**EXERCISE TASK A:**
Quote the passage from the post on the Yamal hockey stick audit, starting at "Just a short" and continuing up to and including "victory over Steve.".
**EXERCISE TASK B:**
Print all of the records below line for line, exactly as they appear.

**TEXT PROVIDED:**
More broken hockey stick fallout: Audit of an Audit of an Auditor

http://www.blisstree.com/files/232/2008/11/magnifying-glass.jpgFor those that don’t read a lot of the WUWT comments closely, there has been a scholarly argument going on between  Tom P of the UK and several WUWT commentators over the methodology Steve McIntyre used to illustrate the “breathtaking difference” between the plot of  the hand picked set of 12 Yamal trees and the larger Schweingruber tree ring data set also from Yamal. Tom P. reworked Steve’s R-code script (which he posted on WUWT) to include both the 12 excluded and the Schweingruber and  thought he found “insensitivity to additional data”, saying “There is no broken hockeystick”.

Jeff Id audited the auditor of an auditor and found that Steve’s work still holds up “robustly”. – Anthony


Jeff Id writes on The Air Vent

Just a short post tonight I hope. Tom P, an apparent believer in the hockey stick methods posted an entertaining reply to Steve McIntyre’s recent discoveries on Yamal. He used R code to demonstrate a flaw in SteveM’s method. His post was on WUWT, brought to my attention by Charles the moderator and is copied here where he declares victory over Steve.

**RECORDS PROVIDED:**
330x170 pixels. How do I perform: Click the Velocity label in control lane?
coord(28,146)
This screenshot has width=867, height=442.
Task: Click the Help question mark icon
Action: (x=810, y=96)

**WRITTEN REPLY A:**
Just a short post tonight I hope. Tom P, an apparent believer in the hockey stick methods posted an entertaining reply to Steve McIntyre’s recent discoveries on Yamal. He used R code to demonstrate a flaw in SteveM’s method. His post was on WUWT, brought to my attention by Charles the moderator and is copied here where he declares victory over Steve.

**WRITTEN REPLY B:**
330x170 pixels. How do I perform: Click the Velocity label in control lane?
coord(28,146)
This screenshot has width=867, height=442.
Task: Click the Help question mark icon
Action: (x=810, y=96)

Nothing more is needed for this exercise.